Your instructions: Pick out each line in the entries below that contains the word "midpoint", and copy every such line in full.

=== Data provided ===

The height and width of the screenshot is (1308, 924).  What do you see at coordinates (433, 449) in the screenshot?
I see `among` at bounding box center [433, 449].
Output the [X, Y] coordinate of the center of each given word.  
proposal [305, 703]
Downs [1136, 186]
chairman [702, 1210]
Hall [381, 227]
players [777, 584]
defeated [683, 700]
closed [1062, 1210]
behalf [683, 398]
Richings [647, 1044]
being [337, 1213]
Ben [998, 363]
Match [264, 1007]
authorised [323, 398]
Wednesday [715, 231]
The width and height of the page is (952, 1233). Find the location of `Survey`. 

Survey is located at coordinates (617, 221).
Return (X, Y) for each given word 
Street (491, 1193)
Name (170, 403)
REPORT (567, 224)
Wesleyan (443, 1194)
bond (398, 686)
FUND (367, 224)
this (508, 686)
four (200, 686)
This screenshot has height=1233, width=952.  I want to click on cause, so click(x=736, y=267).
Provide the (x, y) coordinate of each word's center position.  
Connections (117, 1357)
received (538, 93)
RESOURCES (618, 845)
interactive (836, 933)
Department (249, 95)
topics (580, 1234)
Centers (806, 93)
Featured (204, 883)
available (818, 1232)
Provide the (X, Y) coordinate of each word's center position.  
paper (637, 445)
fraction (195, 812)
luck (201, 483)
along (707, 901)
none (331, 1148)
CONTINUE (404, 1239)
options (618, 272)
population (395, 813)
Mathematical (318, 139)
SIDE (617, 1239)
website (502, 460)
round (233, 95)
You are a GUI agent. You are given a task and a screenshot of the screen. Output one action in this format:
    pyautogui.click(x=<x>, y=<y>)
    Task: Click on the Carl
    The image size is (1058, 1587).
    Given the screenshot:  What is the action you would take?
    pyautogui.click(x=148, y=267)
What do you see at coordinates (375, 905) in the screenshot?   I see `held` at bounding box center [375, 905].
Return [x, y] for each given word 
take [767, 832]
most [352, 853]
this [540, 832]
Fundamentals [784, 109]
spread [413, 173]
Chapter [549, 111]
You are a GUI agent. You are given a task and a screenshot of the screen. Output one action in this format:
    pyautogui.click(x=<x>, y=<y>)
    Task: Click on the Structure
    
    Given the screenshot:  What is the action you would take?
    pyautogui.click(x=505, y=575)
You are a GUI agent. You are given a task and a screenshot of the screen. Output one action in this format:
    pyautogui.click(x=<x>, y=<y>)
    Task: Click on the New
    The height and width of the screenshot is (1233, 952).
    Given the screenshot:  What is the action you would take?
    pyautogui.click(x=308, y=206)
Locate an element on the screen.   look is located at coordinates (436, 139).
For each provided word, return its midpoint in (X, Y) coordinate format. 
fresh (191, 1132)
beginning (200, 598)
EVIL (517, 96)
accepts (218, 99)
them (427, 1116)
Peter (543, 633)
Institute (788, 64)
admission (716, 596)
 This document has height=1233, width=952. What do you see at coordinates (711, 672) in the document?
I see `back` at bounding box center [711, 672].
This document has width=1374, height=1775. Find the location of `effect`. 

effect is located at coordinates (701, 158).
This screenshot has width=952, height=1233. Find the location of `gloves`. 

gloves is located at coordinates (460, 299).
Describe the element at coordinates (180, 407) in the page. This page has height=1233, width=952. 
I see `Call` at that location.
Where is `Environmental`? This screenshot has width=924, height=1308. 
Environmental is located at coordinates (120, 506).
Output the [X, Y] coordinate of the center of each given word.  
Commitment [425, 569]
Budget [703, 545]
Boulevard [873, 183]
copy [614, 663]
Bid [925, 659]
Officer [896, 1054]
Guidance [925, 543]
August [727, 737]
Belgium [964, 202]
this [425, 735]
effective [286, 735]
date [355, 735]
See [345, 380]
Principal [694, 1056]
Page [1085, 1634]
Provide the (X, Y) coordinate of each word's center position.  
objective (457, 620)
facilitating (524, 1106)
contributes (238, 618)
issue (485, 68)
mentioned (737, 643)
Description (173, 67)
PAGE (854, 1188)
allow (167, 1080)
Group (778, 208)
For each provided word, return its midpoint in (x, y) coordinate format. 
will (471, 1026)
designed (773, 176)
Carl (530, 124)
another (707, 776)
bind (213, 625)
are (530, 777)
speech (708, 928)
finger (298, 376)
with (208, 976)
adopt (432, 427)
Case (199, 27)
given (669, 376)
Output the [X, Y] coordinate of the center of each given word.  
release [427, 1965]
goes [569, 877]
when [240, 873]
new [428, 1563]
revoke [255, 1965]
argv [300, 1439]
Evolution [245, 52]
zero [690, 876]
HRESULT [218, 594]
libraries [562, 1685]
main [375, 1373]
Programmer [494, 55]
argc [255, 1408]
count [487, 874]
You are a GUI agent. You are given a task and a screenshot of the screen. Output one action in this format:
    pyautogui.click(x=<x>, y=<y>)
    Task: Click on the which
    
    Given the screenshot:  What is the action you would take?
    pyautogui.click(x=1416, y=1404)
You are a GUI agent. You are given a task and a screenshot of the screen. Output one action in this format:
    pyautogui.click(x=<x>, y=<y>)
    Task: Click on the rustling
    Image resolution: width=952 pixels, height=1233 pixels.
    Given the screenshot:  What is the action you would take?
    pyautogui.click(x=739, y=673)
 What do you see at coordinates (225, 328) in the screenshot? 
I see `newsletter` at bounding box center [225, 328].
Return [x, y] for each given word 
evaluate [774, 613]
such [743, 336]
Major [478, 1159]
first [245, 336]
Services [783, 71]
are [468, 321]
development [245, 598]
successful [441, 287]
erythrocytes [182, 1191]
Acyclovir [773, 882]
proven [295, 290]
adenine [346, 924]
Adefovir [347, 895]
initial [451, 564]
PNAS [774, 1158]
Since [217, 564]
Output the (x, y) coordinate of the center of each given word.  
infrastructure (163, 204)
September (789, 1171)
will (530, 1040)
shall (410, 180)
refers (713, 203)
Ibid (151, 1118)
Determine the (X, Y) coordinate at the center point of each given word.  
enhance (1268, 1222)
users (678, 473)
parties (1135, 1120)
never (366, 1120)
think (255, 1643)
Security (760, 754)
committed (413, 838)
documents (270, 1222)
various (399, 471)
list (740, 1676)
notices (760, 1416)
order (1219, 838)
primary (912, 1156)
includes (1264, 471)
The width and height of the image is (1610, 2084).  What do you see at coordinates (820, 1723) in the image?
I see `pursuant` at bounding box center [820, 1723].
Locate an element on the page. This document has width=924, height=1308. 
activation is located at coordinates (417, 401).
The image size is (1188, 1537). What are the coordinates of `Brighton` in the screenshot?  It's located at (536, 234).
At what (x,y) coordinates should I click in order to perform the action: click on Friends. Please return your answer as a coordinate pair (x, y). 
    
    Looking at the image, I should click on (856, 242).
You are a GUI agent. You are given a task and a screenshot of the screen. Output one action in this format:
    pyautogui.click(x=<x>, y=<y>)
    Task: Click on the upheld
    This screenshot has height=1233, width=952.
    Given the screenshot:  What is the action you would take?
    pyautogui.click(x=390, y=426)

===

Answer to the exercise:
For each provided word, return its midpoint in (X, Y) coordinate format. 
For each provided word, return its midpoint in (x, y) coordinate format. 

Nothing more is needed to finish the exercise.